Juniorenrekord nach 20 Jahren gebrochen: Mia Meinig überzeugt mit WM-Bronze

Top-Performance im Mehrkampf und neue Bestmarken über 3000 Meter

Chemnitz

Die Wettkämpfe von Eisschnellläuferin Mia Meinig wurden mit großer Aufmerksamkeit verfolgt. Zahlreiche Unterstützerinnen und Unterstützer begleiteten ihre Läufe per Livestream, fieberten mit und sorgten für spürbare Begeisterung.

Solider Auftakt mit Bestzeiten

Begonnen hatte das Wettkampfwochenende am Freitag mit Platz 36 über 500 Meter – nur ein Hundertstel hinter ihrer Bestzeit. Es folgten 1500 Meter in neuer persönlicher Bestzeit und Rang 21 sowie ein neunter Platz im Halbfinale des Massenstarts. Für das Finale qualifizierte sie sich damit zwar nicht, doch möglicherweise erwies sich das mit Blick auf die folgenden Tage als Vorteil.
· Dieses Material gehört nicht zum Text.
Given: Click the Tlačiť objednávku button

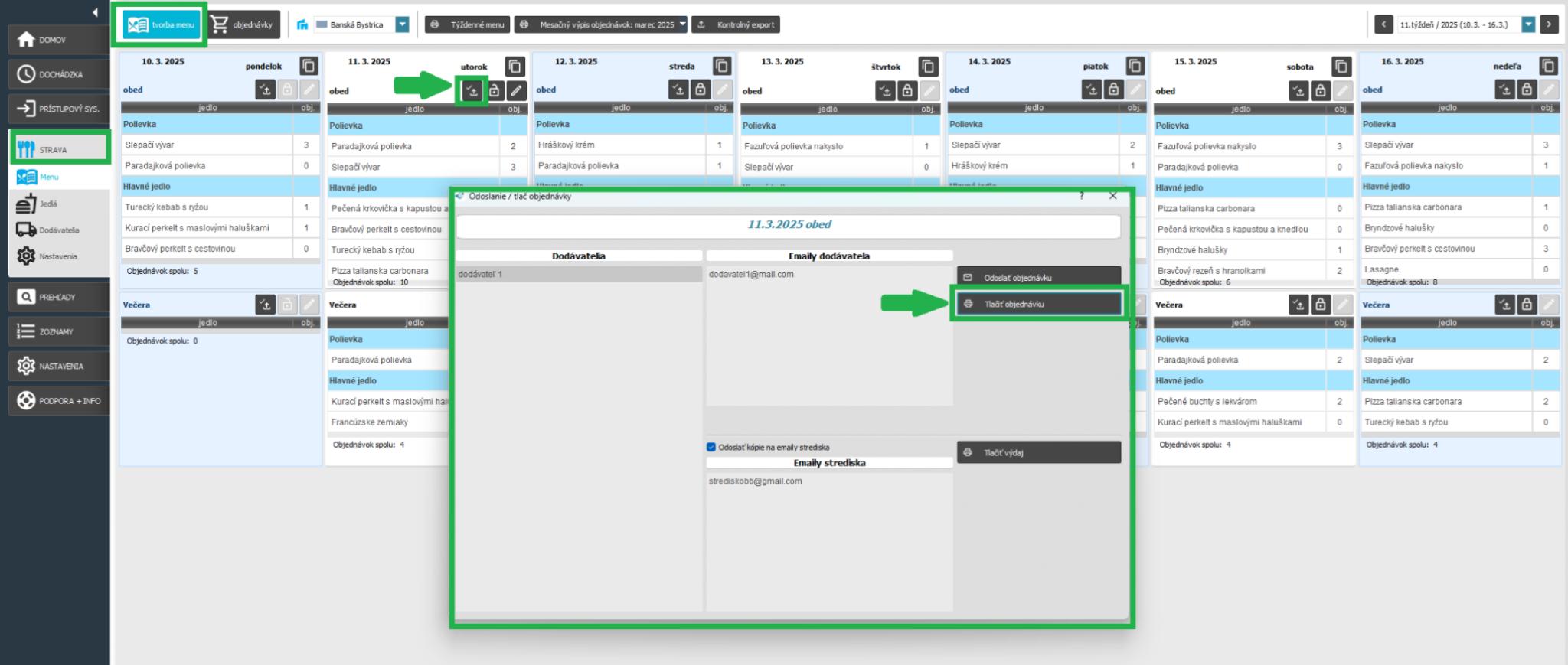Looking at the screenshot, I should pos(1038,304).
Juniorenrekord über 3000 Meter

Am Samstag lief sie zunächst die 1000 Meter in neuer Bestzeit und belegte Rang 29. Anschließend gelang ihr über 3000 Meter ein besonderer Erfolg. In 4:11,48 Minuten erreichte sie Platz fünf unter 52 Starterinnen. Mit dieser Zeit verbesserte sie den deutschen Juniorenrekord, der 20 Jahre Bestand hatte und von Stephanie Beckert gehalten wurde. In der Mehrkampfwertung bedeuteten die Ergebnisse einen starken 13. Platz.

WM-Bronze in der Teamverfolgung

Den sportlichen Höhepunkt setzte Mia Meinig am Sonntagmorgen in der Teamverfolgung. Gemeinsam mit den Berlinerinnen Neele Göpelt und Alexandra Sauer gewann sie hinter den Teams aus den Niederlanden und China die Bronzemedaille bei der Weltmeisterschaft.